Cecilia Carrero, Co-Editor-in-Chief

   Substitutes are a normal part of school, but recently students have been seeing the same substitutes around the school, and more teachers covering their classes when they are out. That is because there aren’t enough people willing to be a substitute. 

   The highest number of teachers that have been out in one day is 17 teachers, which is pretty high. So what does the school do when there aren’t enough substitutes in the building that day and there aren’t enough teachers to cover classes?

   “We call it a rack-and-stack. That’s when we would compile all those teachers that we can’t get coverage for and we would move them to the auditorium or the cafeteria depending on the time of day,” said Shauna Santy, office secretary. 

    The school is forced to use many of the same substitutes and that is because there is a shortage. There are not enough people willing to come out of retirement, or fill in as a day- to-day to be a substitute teacher. It wasn’t until this year that the shortage was recognized as a problem.

   “I think that last year was harder and im not sure that it was Covid per-say, but people were still getting sick.
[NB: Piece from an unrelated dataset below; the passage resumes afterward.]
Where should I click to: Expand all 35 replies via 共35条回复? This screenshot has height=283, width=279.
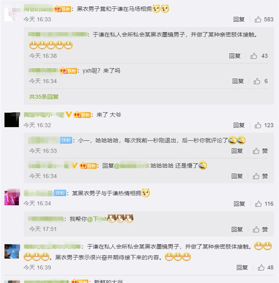(x=44, y=97)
I just have more substitutes now than I did last year,” said Santy. “A lot of the time [last year] we only had three substitutes come in.”

    When students have a substitute, the teacher will leave plans with assignments that the students have to complete that day. Rarely do those plans include new material or the substitute actually teaching. 
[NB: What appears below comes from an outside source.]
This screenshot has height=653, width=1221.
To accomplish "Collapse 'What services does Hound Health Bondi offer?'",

    “Whenever there is a substitute in one of my classes I take it like a normal day,” said junior Makenna Potteiger. “Sometimes I get excited because I can finish early work at my own pace and then get to do other school work.” 

    There are some disadvantages in having a substitute for a class. Sophomore Rayonna Lane explained that when having a substitute it can be annoying because they do not know the subject that they are substituting for so if she has a question they can’t answer it.

    Covering teachers preside over a class for half of their planning period and then another teacher who has planning that period would cover the other half. 

    “I don’t mind covering other classes because for one, we are now getting paid to do it. After three coverages a semester we get paid so now we are getting compensated,” said Algebra I teacher Katie Grogg. “Also there have been times where I have been out and I needed somebody to cover for me so I don’t mind doing it because I know that at some point I needed somebody to fill in for me.”

    The substitute shortage is a nationwide issue, but Central has found that those that do come in often return.  

     “The substitutes are enjoying their time here so that is why they continue to come back here to be a substitute,” said Santy.